Here, Faulkner discusses how Virginia Tech provides students an over-the-top dining experience while keeping the dining services department on budget.
FE&S: What are the key challenges in dining services?
TF: Dining Services is continuously expected to make more contributions to the university. We're a state university and state support has eroded for academics, so the university looks to auxiliaries to make up the difference. At the same time, dining services is expected to provide exceptional dining experiences. In essence, we're contributing to controlling rising educational costs and contributing at high levels to the student experience and building community while maintaining an exceptional value to the campus community.
FE&S: How do you achieve the ideal of doing more with less and ensuring value exceeds cost?
TF: We have increased the cost of dining plans because we must balance the budget. We've also increased efficiencies. We've had to be very proactive versus reactive to make changes. For example, to accommodate enrollment growth, we entered into an agreement with Chick-fil-A, one of seven retail, national-branded concept partners, for a breakfast promotion.
In the fall of 2017 we'll roll out a smoothie program that uses a recipe without refined sugar and calls for Greek yogurt and fresh fruit in response to students' requests.
FE&S: How do you appeal to a more food-focused student population?
TF: Gen Zs and Millennials, they'll try anything. They're fearless with what they are willing to try and expose themselves to, which is why limited-time-only offerings are very popular on restaurant menus. In addition, we have more international and out-of-state students because of our erosion in state funding, which means more student diversity.
Last year, we started broadening our menus to make them more global.
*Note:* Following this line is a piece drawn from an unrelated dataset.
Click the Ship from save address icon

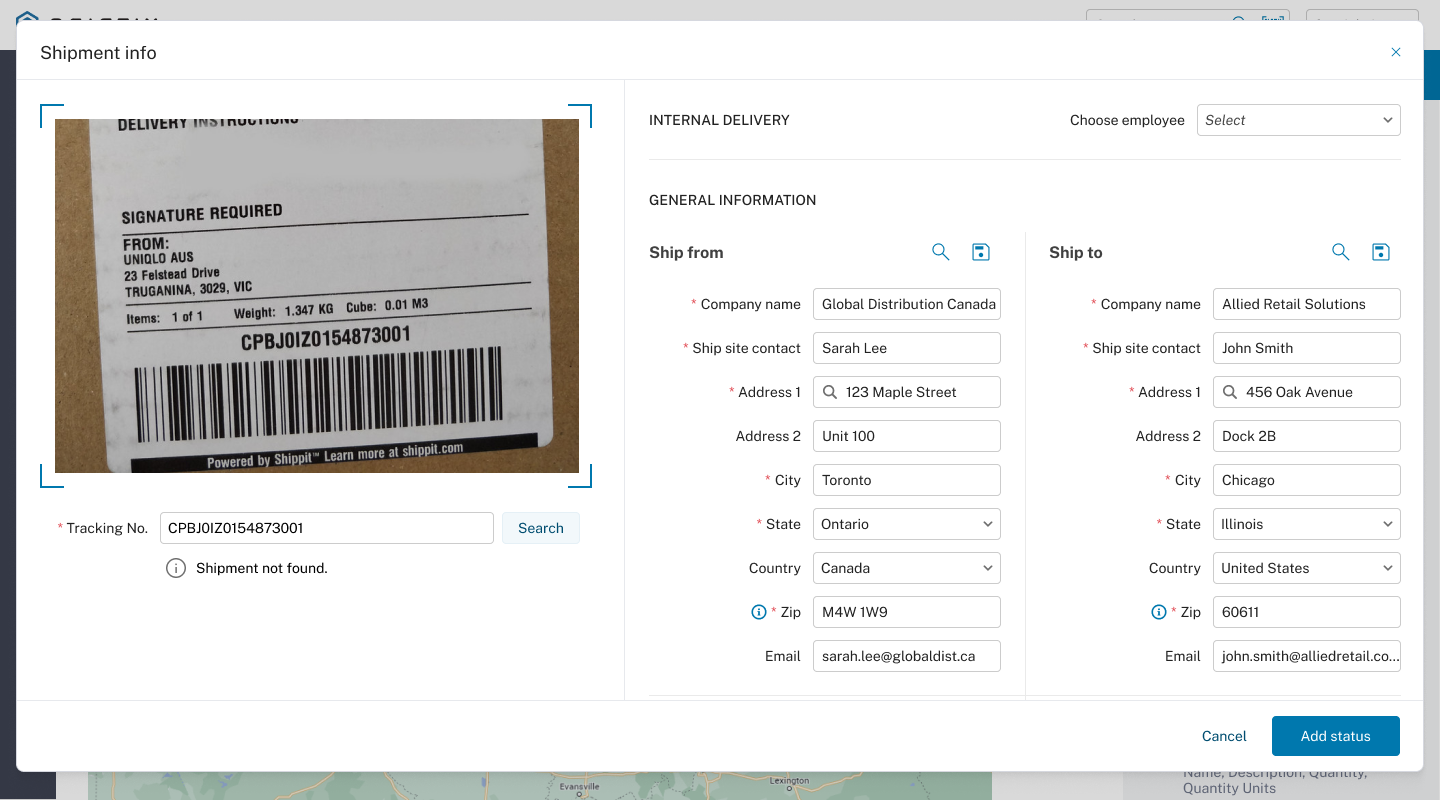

We focus on diversity and inclusion through food and try to keep pace or exceed the needs or expectations of those who are part of this campus community. For instance, we offer composed plates heavy on African flavor, an Indian cuisine week in the Pan Asian station and diversified pizza toppings to feature chipotle chicken pizza and chicken Parmesan pizza.
FE&S: What's changing for the upcoming school year?
TF: Soon we'll be refreshing, reconfiguring throughput and expanding services at West End Market's JP's Chop House and our sports bar, The Fighting Gobbler. Returning students will say 'wow! this is unexpected.' These will include new furnishings, equipment, venue layouts and incorporating pick-up points for those using the mobile ordering and payment app.
With enrollment growth and food venues reaching capacity at the traditional lunch timeframe, we designed and custom built two state-of-the-art food trucks (FE&S, October 2016, page 60). We also carved out some prepared grab-and-go segments in strategically placed locations.
We are using the same labor to produce ready-to-consume packaged items during downtimes throughout the course of a day. We added a six-foot, open-air refrigerated display cabinet at West End Market that in the first 28 weeks of the academic year generated $171,000 in revenue from 32,800 transactions, while adding no additional labor. We are expanding some of our hot food items to a similar concept with hot grab-and-go selections that staff can prepare prior to the release of regularly scheduled classes.
FE&S: What do you envision for the future given the mounting financial challenges combined with the shrinking workforce?
TF: Advancement in technology and equipment are going to play even more significant roles in the future of foodservice than what is found in the market today. For instance, we've invested in gravity-fed slicers so we can centralize the slicing of meats and cheese and send them to each unit. Only two people are needed for this task. We also find efficiencies by weighing portions.
In dining centers, smart technology, including sensors and programmable equipment, will play significant roles. We'll be tracking and monitoring production in order to ensure safety and sanitation standards are being met and we'll eliminate outdated technology and processes, such as replacing analog line-based credit card systems with faster methods of processing.
The industry will continue to seek programmable production equipment in order to gain efficiencies through technology and equipment. Yes, we're doing more with less and I don't see an end in sight for this practice.